I first heard of the Skimm after it included a story I'd written in its morning round-up. Any number of people e-mailed me to discuss the piece, mentioning where they'd seen it. The newsletter came to broader attention, though, after the interview with Bernie Sanders, which ended like this:
As is so often the case when you are a not-Millennial person stumbling upon something new in the media world, my lack of familiarity with the Skimm by no means meant that it was some scrappy little thing. The Skimm was founded in 2012 by Carly Zakin and Danielle Weisberg, two young NBC News veterans who'd met at college in Europe. They realized that the constant questions posed by their friends about what was going on in the world could be better answered by sending out a morning e-mail. A round of Series A venture capital funding to the tune of $6.25 million later, the Skimm is now a bit more sophisticated, with an audience that numbers over 1.5 million.
An audience that can attract the attention of the possible next president of the United States. "We thought about what they'd want to hear, what issues are important to them, and when they'd want to hear it," Zakin said, explaining how they decided to enter the 2016 world. (Among the important issues? Abortion rights. The target audience is young women aged 22 to 34.) "We spent a lot of time thinking about when we were going to jump in and make sure that we weren't going to overwhelm our audience from the beginning."
They settled on the job-interview format. "We created a series of basic interview questions to really have the candidates' personality come through, but also give our Skimmers the chance to hear from candidates that might not have been on their radar before." The first interview was with Carly Fiorina, over e-mail. Subsequent interviews -- with Lincoln Chafee, George Pataki, Rand Paul and Lindsey Graham, as well as the Democrats -- were in person or over the phone, with both Zakin and Weisberg participating. (Graham, I'll note because I concur, answered the coffee question by saying he drinks Coke Zero.)

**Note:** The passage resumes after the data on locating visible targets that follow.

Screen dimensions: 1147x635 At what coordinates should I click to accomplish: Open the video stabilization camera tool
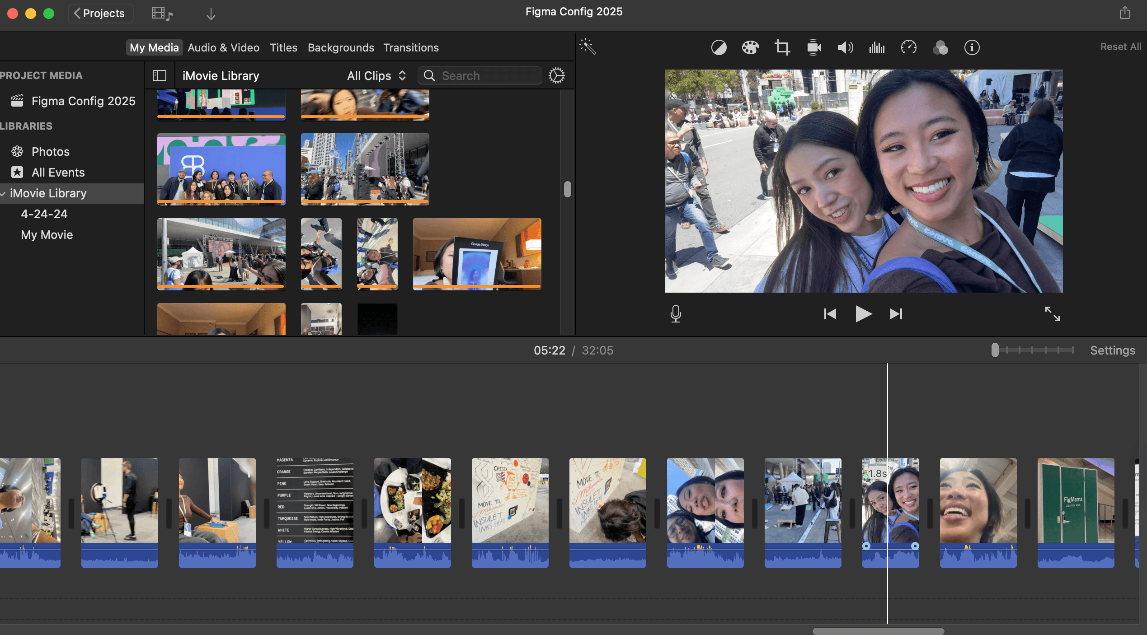[x=814, y=47]
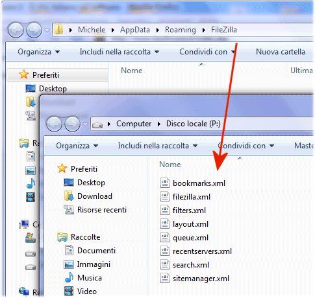Open the Musica library icon

(69, 278)
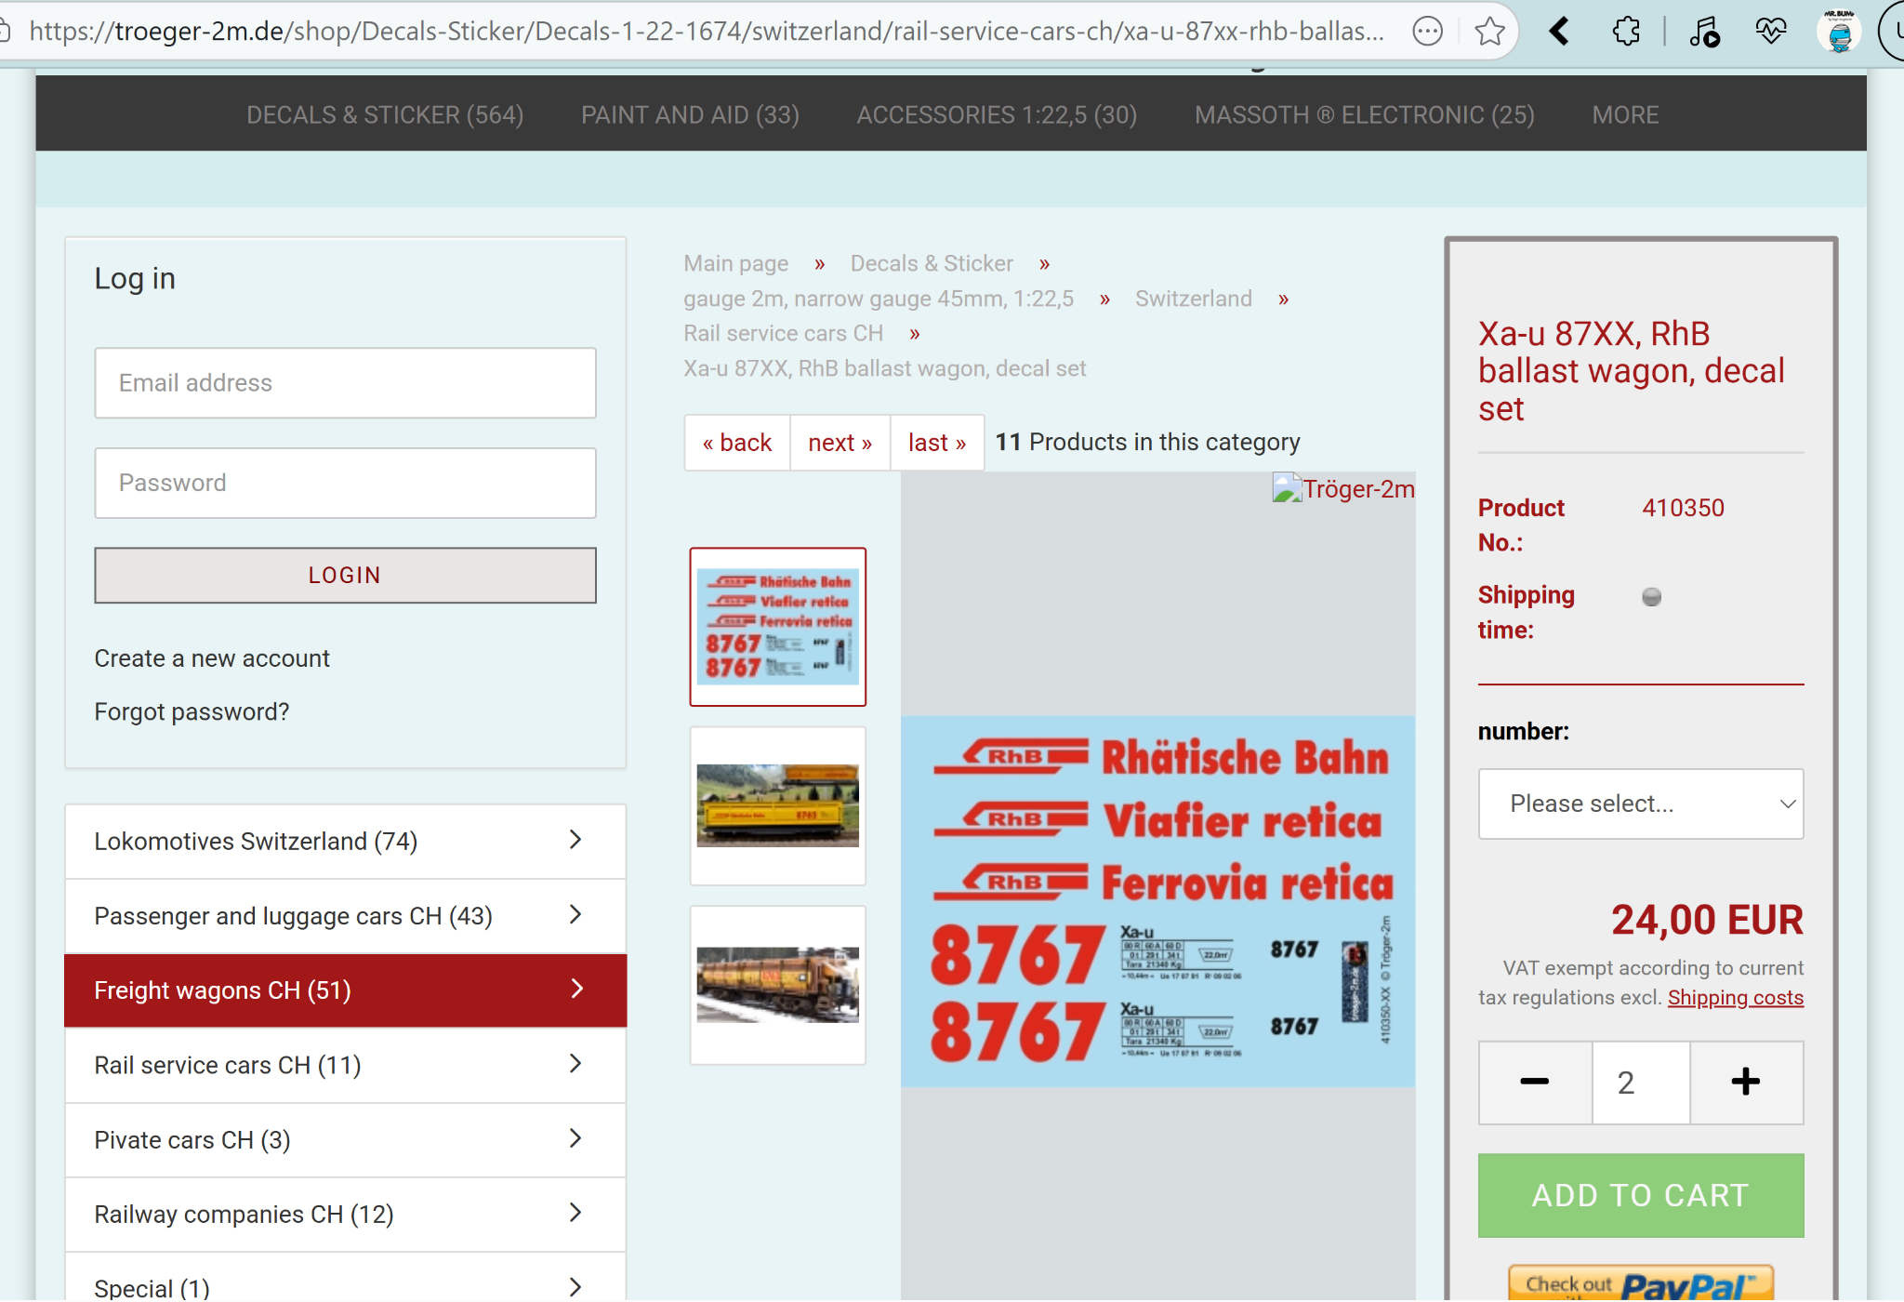Viewport: 1904px width, 1302px height.
Task: Click the Email address input field
Action: (x=345, y=382)
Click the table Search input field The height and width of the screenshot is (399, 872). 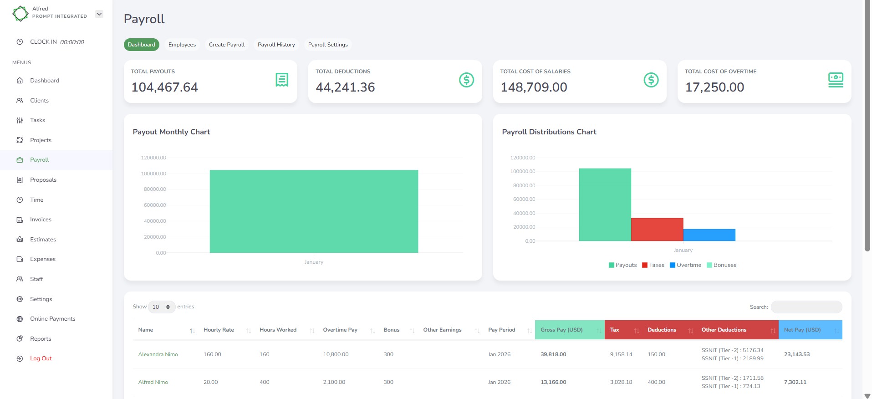point(806,307)
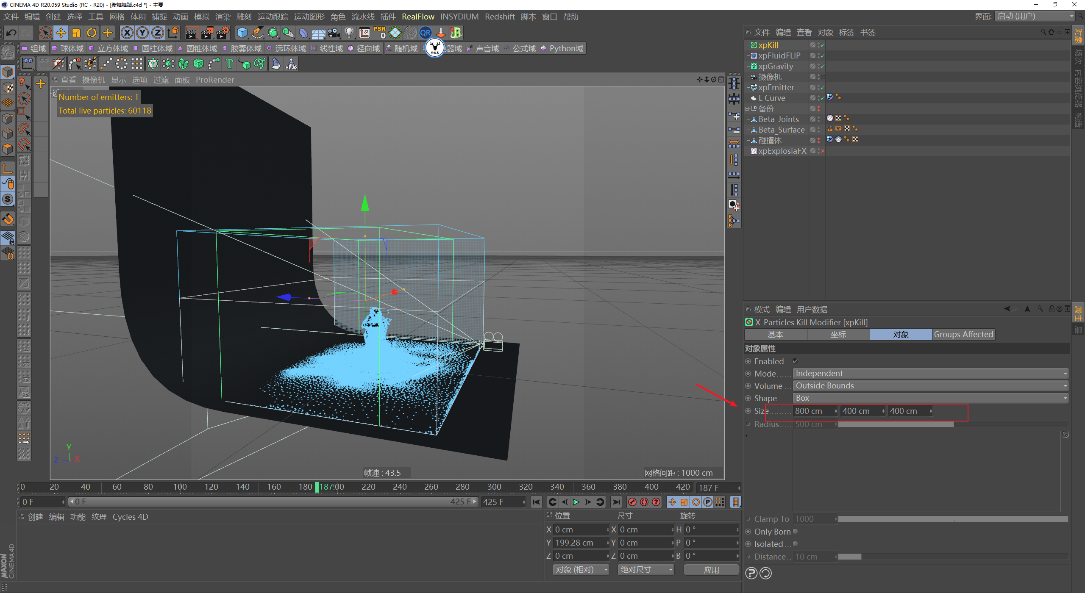The width and height of the screenshot is (1085, 593).
Task: Switch to Groups Affected tab
Action: (963, 334)
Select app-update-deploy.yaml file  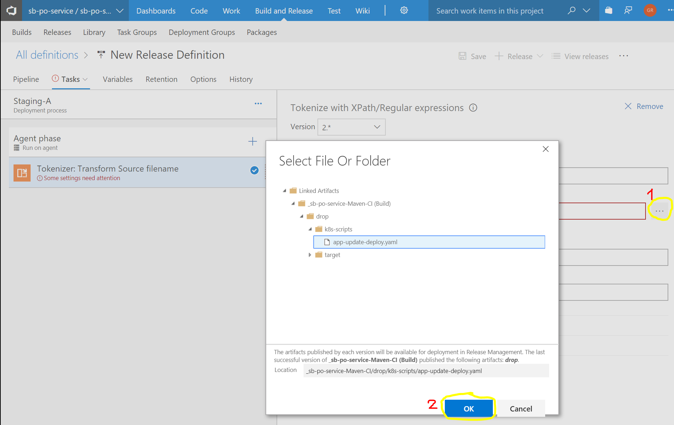(429, 242)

Given the duo's background in media -- and their obvious polish in our interview -- I wondered whether it was intimidating to talk to Clinton. It was, Zakin said: "You could be interviewing the next president of the United States!" Weisberg added, "Honestly, talking to every single one of these candidates is surreal. It's weird to meet them in person and it's weird get a call on your cell phone from one of these people."
It's not clear which candidate's interview has generated the most interest; the pair said that they hadn't crunched the numbers to that end. The Sanders interview evoked a good response, thanks in part to his responses. "Pataki and Chafee did well as well," Zakin said, "because they were lesser-known candidates." But "we don't do it to pull data from our audience," she added. "We do it because we want to give our readers more information about who's running." This was the first round of interviews. They look forward to a round two.
At the end, feeling clever, I asked: How do you take your coffee?
"That's a good question," Zakin said. And then her response. "The answer's always: with Skimm!"
I groaned. "You just walked right into that one," I was told, and that was correct.
I told you they were polished.
Correction: The target age was originally listed as 22 to 24, due to a transcription error.